This restriction accomplishes two essential things:
- It gives the reporter or transcriber a temporary monopoly on distributing the transcript.
- It delays the moment at which the transcript is broadly downloadable without direct payment to its creator.
In practice, that means attorneys keen to access a transcript sooner, rather than later, have to pay the reporter’s fee, while the wider public only gains free access — often with a PACER charge — after months of delay.
What is less well-known outside the profession, and was not covered in my original article, is how this “locked period” functions in everyday practice. A veteran Florida court reporter shared this insight privately: she explained that in federal practice, attorneys are well aware of the 90-day rule and often order transcripts early precisely to avoid the public access date — knowing that transcript costs can be several hundred dollars or more. The reporter observed that this dynamic, while imperfect, at least temporarily protects the reporter’s compensation for work already performed.
In other words, federal courts preserve an economic boundary around the record that is both administrative and financial.
Florida’s Administrative Order – Salaries, Deposits, and Fees
In contrast, a review of Administrative Order 2025-09.2 from Florida’s Twelfth Judicial Circuit (Sarasota, Manatee, and DeSoto Counties) highlights a very different model at the state trial level — one in which reporter compensation, access, and the economics of transcript production work on an entirely different axis than in federal court.
Under the order, the circuit uses an employee-based model for capturing the verbatim record of proceedings required to be reported at public expense. The order explicitly defines roles such as employee court reporters (official court reporters) and contract court reporters or transcriptionists, all of whom must comply with stringent reporting standards.
One passage in the order underscores the circuit’s stance on transcripts and payment:
“The courts have not been allocated funds to provide free transcripts to anyone, and payment must be made to the State of Florida, Twelfth Judicial Circuit, for all transcripts provided to requesting parties… With the exception of appellate transcripts… all transcript requests must be made online… and payment received before the completed transcript will be provided.”

---

**TASK REQUIREMENTS:**
Edit the part of the extract on court transcripts between "What is less" and "work already performed.", inclusive, putting "longtime" in place of "veteran".

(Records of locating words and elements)

---

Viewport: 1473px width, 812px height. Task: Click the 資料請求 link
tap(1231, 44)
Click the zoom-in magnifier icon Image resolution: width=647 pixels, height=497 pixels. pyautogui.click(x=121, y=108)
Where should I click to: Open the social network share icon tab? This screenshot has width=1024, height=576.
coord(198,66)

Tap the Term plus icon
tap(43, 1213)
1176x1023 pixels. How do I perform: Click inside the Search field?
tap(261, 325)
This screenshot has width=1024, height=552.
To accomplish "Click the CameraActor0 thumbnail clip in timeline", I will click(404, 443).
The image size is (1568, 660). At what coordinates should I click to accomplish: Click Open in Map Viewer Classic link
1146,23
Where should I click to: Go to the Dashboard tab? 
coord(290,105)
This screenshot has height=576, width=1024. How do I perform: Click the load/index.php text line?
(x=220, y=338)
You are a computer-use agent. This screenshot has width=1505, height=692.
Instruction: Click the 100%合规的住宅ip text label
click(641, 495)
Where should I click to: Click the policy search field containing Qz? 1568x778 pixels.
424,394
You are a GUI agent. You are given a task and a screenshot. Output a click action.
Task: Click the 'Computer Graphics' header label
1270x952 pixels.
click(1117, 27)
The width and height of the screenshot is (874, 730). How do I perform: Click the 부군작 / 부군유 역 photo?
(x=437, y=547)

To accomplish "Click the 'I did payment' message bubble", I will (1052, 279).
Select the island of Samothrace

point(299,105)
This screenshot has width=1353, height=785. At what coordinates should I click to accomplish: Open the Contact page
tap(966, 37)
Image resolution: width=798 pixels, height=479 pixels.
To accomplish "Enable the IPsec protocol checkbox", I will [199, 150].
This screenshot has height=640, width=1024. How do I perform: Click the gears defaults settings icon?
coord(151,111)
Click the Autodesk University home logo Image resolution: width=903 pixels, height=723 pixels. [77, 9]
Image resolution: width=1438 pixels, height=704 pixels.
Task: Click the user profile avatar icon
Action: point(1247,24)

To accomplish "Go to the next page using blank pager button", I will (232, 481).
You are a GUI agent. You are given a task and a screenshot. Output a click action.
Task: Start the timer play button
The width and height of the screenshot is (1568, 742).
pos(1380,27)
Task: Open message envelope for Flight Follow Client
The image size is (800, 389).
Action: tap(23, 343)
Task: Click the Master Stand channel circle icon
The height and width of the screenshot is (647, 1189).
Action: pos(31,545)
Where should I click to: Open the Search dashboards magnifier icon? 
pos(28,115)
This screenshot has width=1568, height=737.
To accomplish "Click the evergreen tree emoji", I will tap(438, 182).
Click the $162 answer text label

---

**SOLUTION FOR THIS PROBLEM:**
What is less well-known outside the profession, and was not covered in my original article, is how this “locked period” functions in everyday practice. A longtime Florida court reporter shared this insight privately: she explained that in federal practice, attorneys are well aware of the 90-day rule and often order transcripts early precisely to avoid the public access date — knowing that transcript costs can be several hundred dollars or more. The reporter observed that this dynamic, while imperfect, at least temporarily protects the reporter’s compensation for work already performed.